[begin RECORDS TO PROCESS]
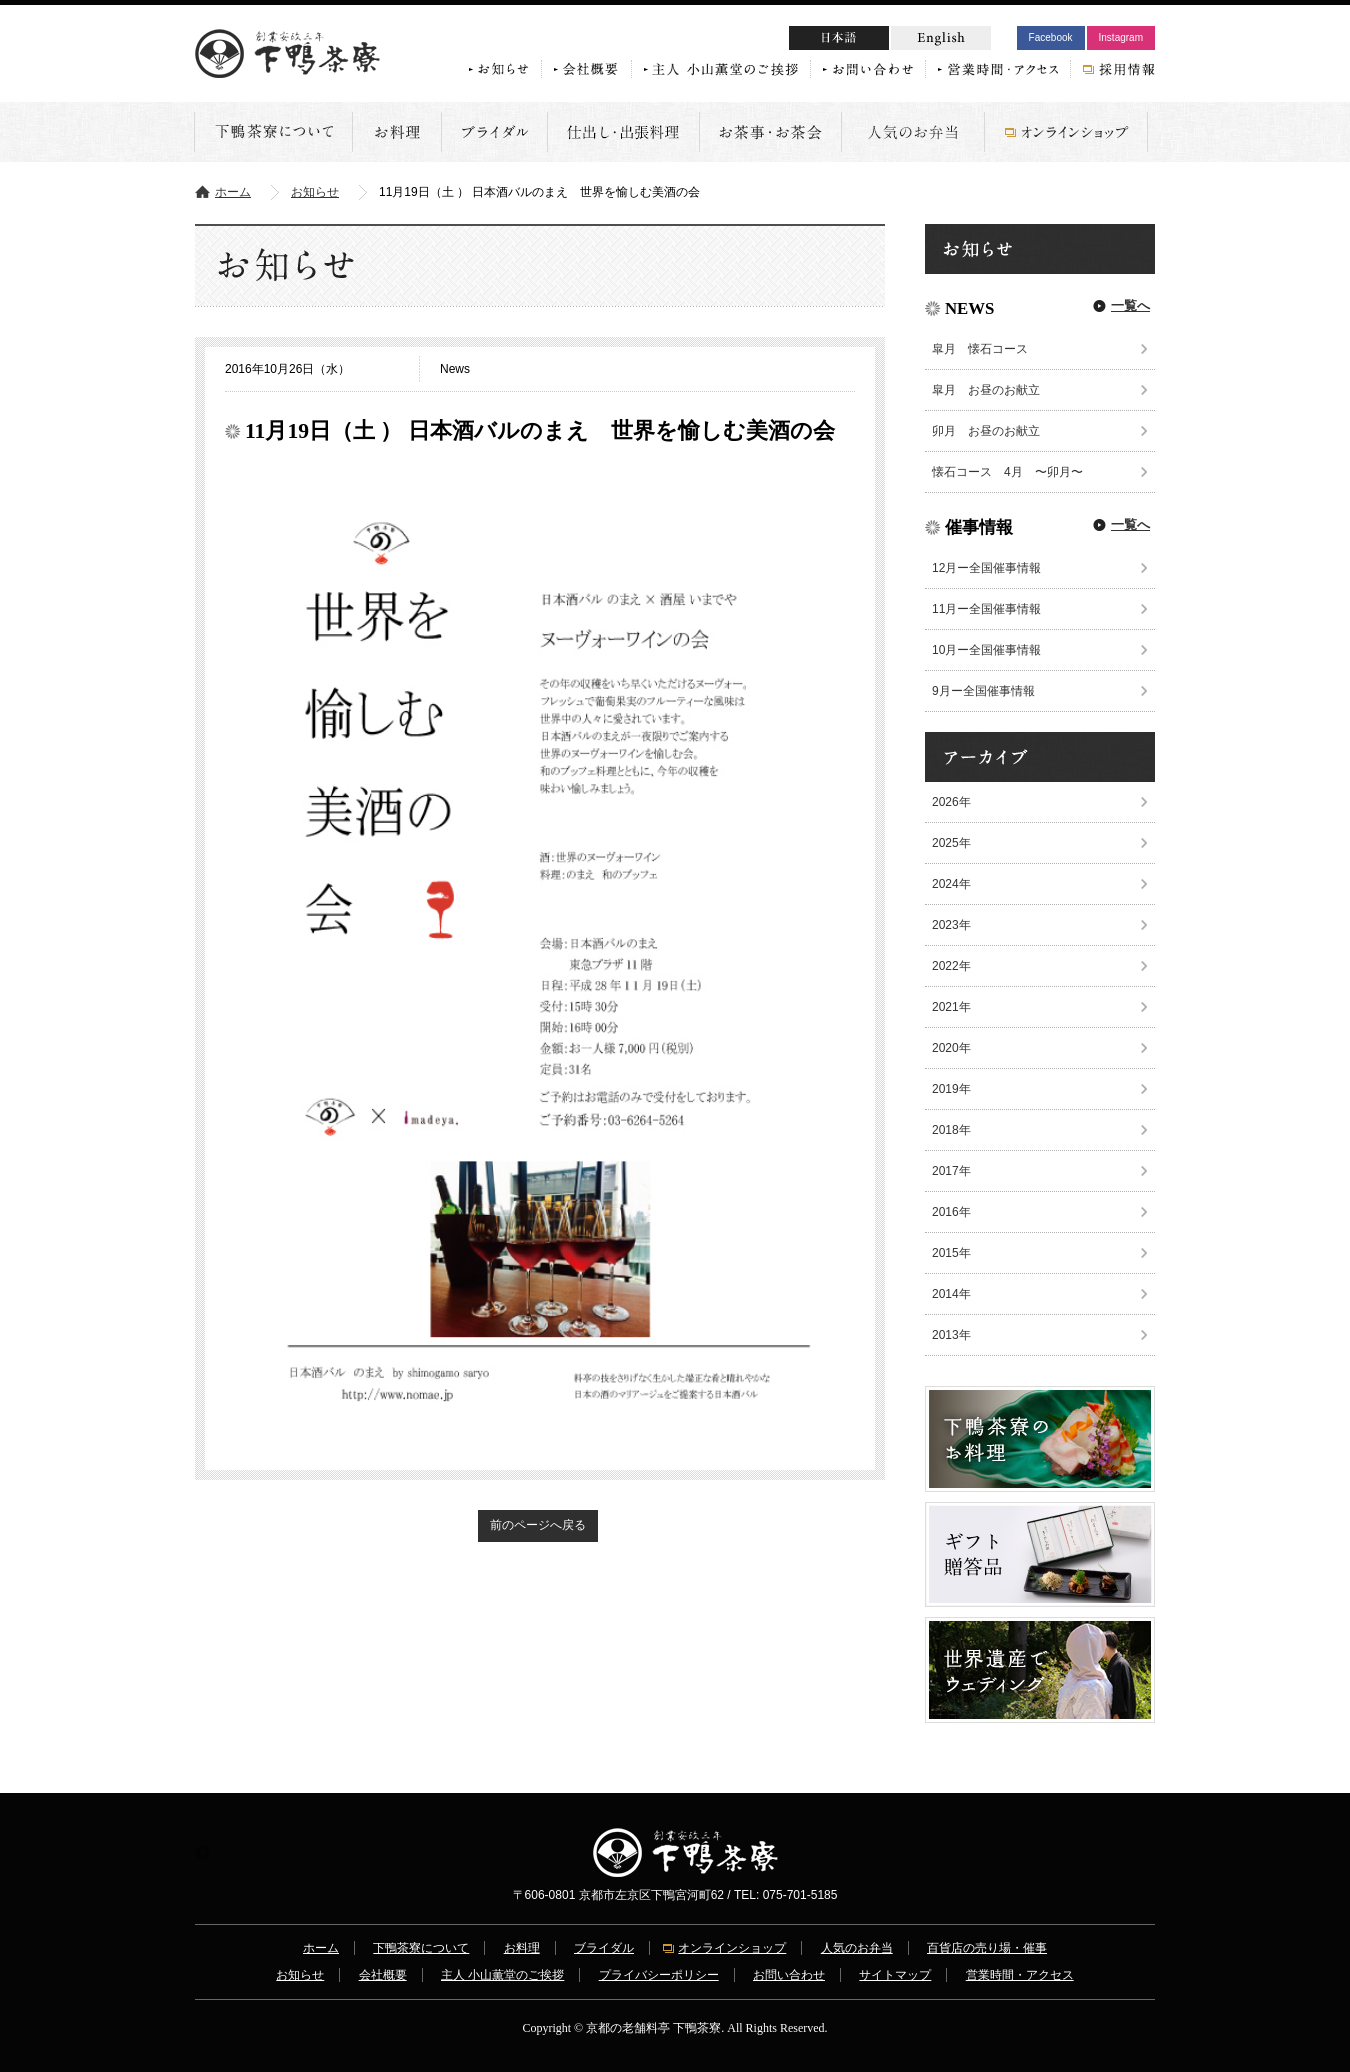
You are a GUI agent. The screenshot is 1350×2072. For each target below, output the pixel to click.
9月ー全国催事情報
[end RECORDS TO PROCESS]
[begin RECORDS TO PROCESS]
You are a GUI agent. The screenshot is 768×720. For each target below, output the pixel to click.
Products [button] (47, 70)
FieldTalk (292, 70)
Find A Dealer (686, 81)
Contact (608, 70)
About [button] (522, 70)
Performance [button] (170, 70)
[end RECORDS TO PROCESS]
_EXERCISE BRIEF_
Copy the data from the line containing "Find A Dealer (686, 81)" down to the line containing "Performance [button] (170, 70)", renaming "Contact" to "Support" and leaving everything else as it is.

_ANSWER TO THE PROBLEM_
Find A Dealer (686, 81)
Support (608, 70)
About [button] (522, 70)
Performance [button] (170, 70)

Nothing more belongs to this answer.